Somente no ano passado, a Suprema Corte julgou cerca de 40 pautas econômicas relacionadas à crise sanitária. Entres os destaques, o Plenário referendou medida cautelar (ADI 6357) para afastar as exigências da Lei de Responsabilidade Fiscal (Lei Complementar 101/2000) e da Lei de Diretrizes Orçamentárias (Lei 13.898/2019) relativas à demonstração de adequação e compensação orçamentária em programas públicos destinados ao enfrentamento da Covid-19.
O STF também julgou válidos dispositivos da Medida Provisória (MP) 927/2020, que permite aos empregadores a adoção de medidas excepcionais em razão da pandemia, e da MP 936/2020, que autoriza a celebração de acordos individuais para redução de jornada e salário, trabalho remoto e suspensão temporária do contrato de trabalho.
Liminar deferida pelo ministro Marco Aurélio na ACO 3359, referendada pelo Plenário, proibiu cortes no programa Bolsa Família de famílias em situação de vulnerabilidade enquanto durar o estado de calamidade pública. Em outra decisão recente, no RE 1311742, o Plenário reafirmou a jurisprudência sobre a constitucionalidade de dispositivo da Lei Complementar (LC) 173/2020 que proíbe, até 31/12/2021, aumento de despesas com pessoal em todos os entes públicos durante a pandemia.
Há decisões também que impediram leis estaduais de obrigarem as escolas particulares a darem descontos nas mensalidades escolares no Ceará, no Maranhão e na Bahia. Já em Roraima, decisão da ministra Cármen Lúcia impediu o corte de energia elétrica por inadimplência durante a pandemia (ADI 6432).

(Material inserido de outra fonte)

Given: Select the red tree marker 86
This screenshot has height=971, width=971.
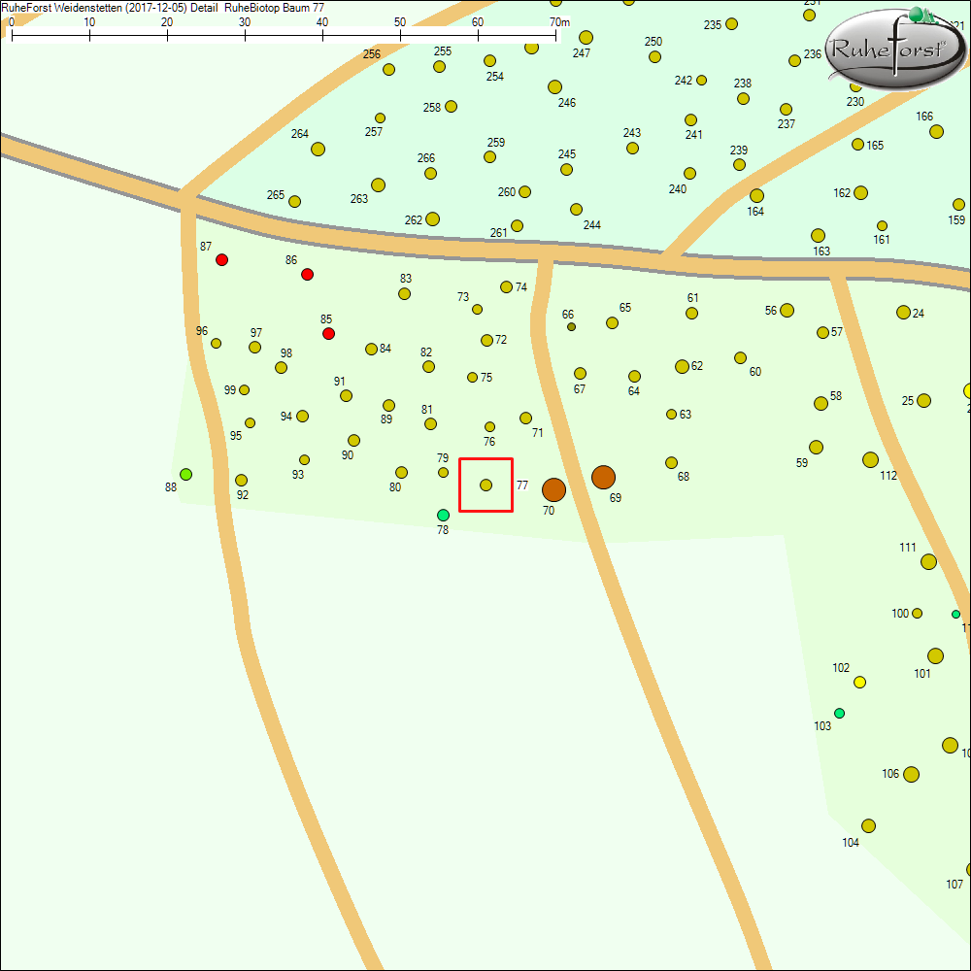Looking at the screenshot, I should 308,274.
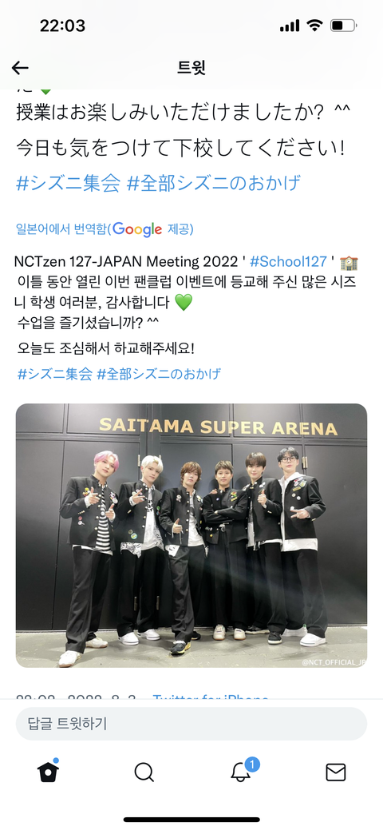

Sobre as dívidas com a União, o ministro Alexandre de Moraes deferiu liminares em 20 ações ajuizadas por estados e pelo Distrito Federal para suspender o pagamento de parcelas devidas, condicionando a utilização dos valores não pagos à adoção de medidas relacionadas à pandemia. O ministro também autorizou a destinação de R$ 1,6 bilhão recuperados pela Operação Lava Jato (ADPF 568) ao Ministério da Saúde.
Estatais
A Suprema Corte também foi chamada a se manifestar sobre questões referente a estatais. No julgamento do RE 441280, o Plenário decidiu que a Petróleo Brasileiro S.A. (Petrobras) não se submete às exigências da Lei de Licitações (Lei 8.666/1993). Por atuar no mercado, ela precisa de agilidade e flexibilidade, não sendo cabível o rito rígido dessa legislação.
Na ADI 5624, o Plenário firmou entendimento de que a exigência de autorização legislativa, necessário na alienação das empresas-matrizes, não se aplica à venda do controle das subsidiárias e controladas de empresas públicas e sociedades de economia mista. O STF decidiu ainda que, para a privatização ou a extinção de empresas estatais, como a Casa da Moeda e o Serviço de Processamento de Dados (Serpro), não é necessária a autorização por lei específica (ADI 6241), bastando a autorização genérica prevista em lei que veicule programa de desestatização.
Pauta
Há ainda temas econômicos previstos para julgamento ainda no primeiro semestre, segundo a pauta elaborada pela Presidência do STF, relacionados à Lei de Patentes, à incidência de ICMS e de PIS/Cofins em diversos setores e processos envolvendo questões trabalhistas com impactos sobre a economia.